Zoals aangegeven, heeft het Hof in het thans bestreden arrest van 7 maart 2018 voor een geheel andere benadering gekozen door aan zijn beslissing een concrete berekeningsmethode ten grondslag te leggen. Gelet op de inhoud van het ontnemingsrapport en de wijze waarop de rechtsstrijd tussen partijen zich in beide feitelijke instanties heeft ontwikkeld, zoals daarvan blijkt uit de hierboven onder 8 genoemde stukken en de overige stukken van het geding, heeft het Hof daarmee naar de mening van rekwirant een berekeningswijze gehanteerd waarop partijen in redelijkheid niet bedacht hoefden te zijn en waarop zij hun betoog niet hebben kunnen richten. Indien het Hof overwoog om een andere methode van voordeelsberekening te hanteren, had het dit tijdig kenbaar moeten maken en daartoe zo nodig het onderzoek ter zitting moeten heropenen. Daarbij komt dat het Hof bij zijn oordeelsvorming niet alleen het ontnemingsrapport dat ten aanzien van de betrokkene is opgemaakt, heeft betrokken, maar ook de ontnemingsrapporten die zijn opgemaakt ten aanzien van zijn vijf broers (zie p. 2 van het arrest). Volgens rekwirant leveren deze rapporten in de zaak van de betrokkene een zodanig nieuwe omstandigheid op, dat partijen met het in aanmerking nemen daarvan geen rekening behoefden te houden. Dat het Hof deze rapporten in de zaak van de betrokkene relevant zou achten, was voor partijen — gelet op het verloop van het debat in eerste aanleg en in hoger beroep — immers redelijkerwijs niet voorzienbaar. Een en ander brengt in de visie van rekwirant mee dat het Hof in het thans bestreden arrest een ontoelaatbare verrassingsbeslissing heeft genomen, hetgeen in strijd is met de beginselen van een behoorlijke procesorde.

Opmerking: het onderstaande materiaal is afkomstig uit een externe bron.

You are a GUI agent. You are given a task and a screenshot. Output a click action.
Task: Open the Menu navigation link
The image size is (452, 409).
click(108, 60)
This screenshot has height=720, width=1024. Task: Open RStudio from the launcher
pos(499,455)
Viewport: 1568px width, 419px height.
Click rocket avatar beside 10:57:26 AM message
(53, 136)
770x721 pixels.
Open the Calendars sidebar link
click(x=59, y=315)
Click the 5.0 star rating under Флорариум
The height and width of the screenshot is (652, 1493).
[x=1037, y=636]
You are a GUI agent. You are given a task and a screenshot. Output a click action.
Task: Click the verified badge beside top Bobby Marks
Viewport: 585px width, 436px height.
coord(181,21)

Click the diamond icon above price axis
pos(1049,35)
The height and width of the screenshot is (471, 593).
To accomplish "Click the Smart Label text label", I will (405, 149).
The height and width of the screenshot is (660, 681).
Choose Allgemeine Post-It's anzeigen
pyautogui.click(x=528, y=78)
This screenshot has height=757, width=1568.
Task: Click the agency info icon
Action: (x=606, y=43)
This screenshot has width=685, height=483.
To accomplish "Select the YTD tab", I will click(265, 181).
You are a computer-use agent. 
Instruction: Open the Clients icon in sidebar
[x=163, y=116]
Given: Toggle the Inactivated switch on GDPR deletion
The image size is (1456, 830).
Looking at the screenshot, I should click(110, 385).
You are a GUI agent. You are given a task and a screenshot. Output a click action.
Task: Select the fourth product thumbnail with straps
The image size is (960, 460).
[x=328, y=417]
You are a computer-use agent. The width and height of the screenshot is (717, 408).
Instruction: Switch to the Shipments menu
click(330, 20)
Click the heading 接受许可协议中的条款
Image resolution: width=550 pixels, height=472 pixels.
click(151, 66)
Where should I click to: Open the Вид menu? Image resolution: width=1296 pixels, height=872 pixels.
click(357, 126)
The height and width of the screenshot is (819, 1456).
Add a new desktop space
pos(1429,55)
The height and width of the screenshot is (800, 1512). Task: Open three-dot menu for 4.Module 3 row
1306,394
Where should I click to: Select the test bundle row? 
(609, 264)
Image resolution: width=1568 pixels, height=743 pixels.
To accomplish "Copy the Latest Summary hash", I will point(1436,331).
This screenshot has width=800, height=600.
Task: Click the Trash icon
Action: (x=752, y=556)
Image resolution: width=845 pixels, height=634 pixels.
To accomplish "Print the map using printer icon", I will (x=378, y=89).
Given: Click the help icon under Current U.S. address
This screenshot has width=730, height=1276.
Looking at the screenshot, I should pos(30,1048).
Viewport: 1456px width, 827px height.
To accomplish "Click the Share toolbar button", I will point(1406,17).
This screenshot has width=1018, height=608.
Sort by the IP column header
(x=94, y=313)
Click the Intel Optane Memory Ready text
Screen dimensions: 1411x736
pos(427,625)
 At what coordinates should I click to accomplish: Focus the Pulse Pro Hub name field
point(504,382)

Indien het cassatiemiddel of een onderdeel daarvan doel treft, zal het arrest van het Gerechtshof Arnhem-Leeuwarden, zittingsplaats Arnhem, van 7 maart 2018 niet in stand kunnen blijven. Rekwirant verzoekt de Hoge Raad der Nederlanden dan ook dit arrest te vernietigen en vervolgens te bevelen hetgeen overeenkomstig de bepalingen der wet behoort of had behoren te geschieden.
's‑Gravenhage, 18 november 2019
mr. W.J.V. Spek
advocaat-generaal bij het ressortsparket
Voetnoten
Voetnoten Beroepschrift 18‑11‑2019
Opmerking rekwirant: dit schema is opgenomen op p. 11 van het rapport.
In het ontnemingsrapport was gekozen voor een onderzoeksperiode van 1 januari 2006 t/m 12 februari 2013 (zie p. 4 en 9–10).
Herhaald in: HR 21 mei 2019, ECLI:NL:HR:2019:771.
Vgl. HR 6 februari 1987, NJ 1988/926 (Aral/Den Haag) en ABRvS 29 juli 2011, ECLI:NL:RVS:2011:BR4025, AB 2011/281. Mogelijk anders: HR 8 juli 2005, ECLI:NL:HR:2005:AO9273, AB 2006/17.
In coffeeshop [A] waren ook vijf broers van de betrokkene werkzaam. In het thans bestreden arrest duidt het Hof hen aan als de ‘medeveroordeelden’.